_EXERCISE_. Print the material below verbatim, beginning at the line that contains "The width and" and stopping after the line that contains "y-tick-label: 0% is". Leave the pictures out of your reply.

====== MATERIALS PROVIDED ======

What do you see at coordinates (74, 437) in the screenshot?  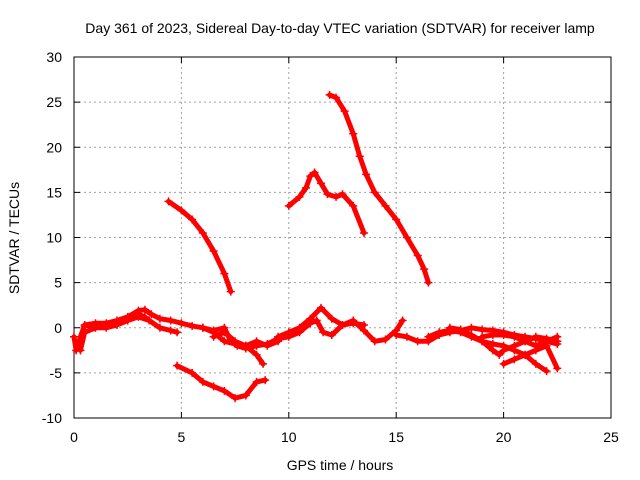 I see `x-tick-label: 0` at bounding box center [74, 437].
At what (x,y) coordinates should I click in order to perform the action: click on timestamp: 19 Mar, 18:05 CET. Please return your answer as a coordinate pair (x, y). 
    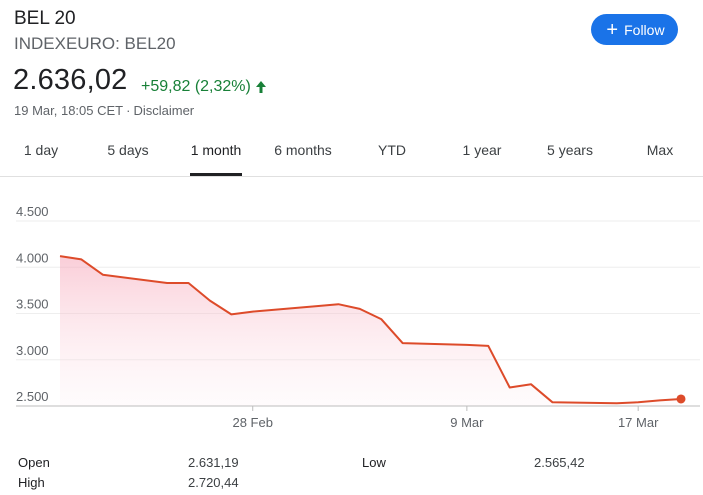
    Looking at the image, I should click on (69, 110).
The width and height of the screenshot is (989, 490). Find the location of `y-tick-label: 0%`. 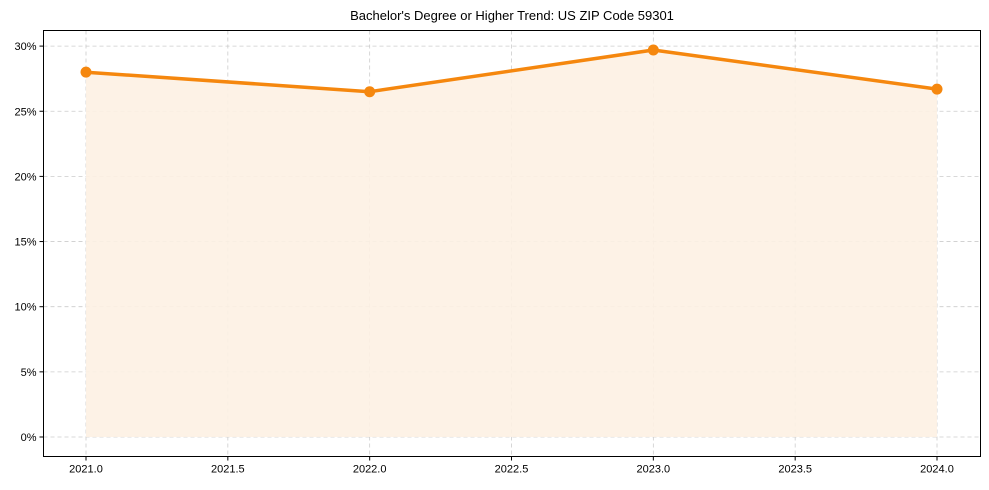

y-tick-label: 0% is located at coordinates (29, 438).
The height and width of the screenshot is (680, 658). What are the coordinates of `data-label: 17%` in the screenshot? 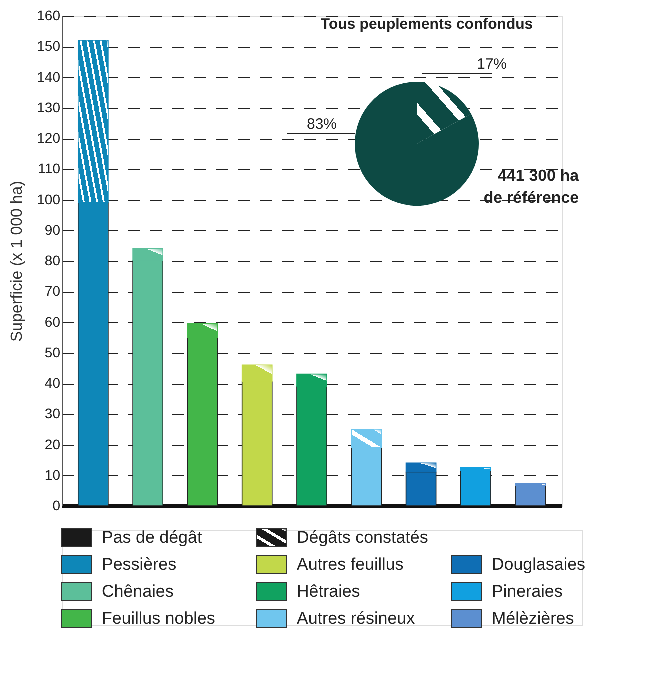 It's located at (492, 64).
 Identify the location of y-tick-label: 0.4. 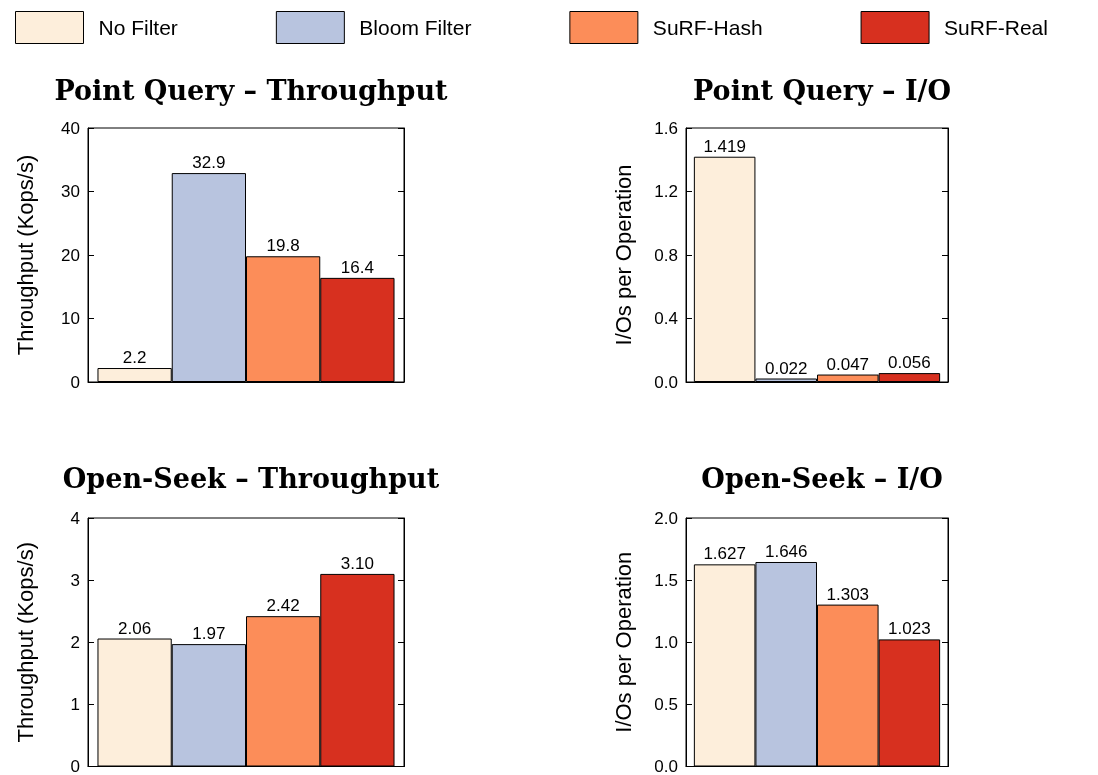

======

_RESPONSE TO THE EXERCISE_.
The width and height of the screenshot is (989, 490). Find the location of `y-tick-label: 0%`. 

y-tick-label: 0% is located at coordinates (29, 438).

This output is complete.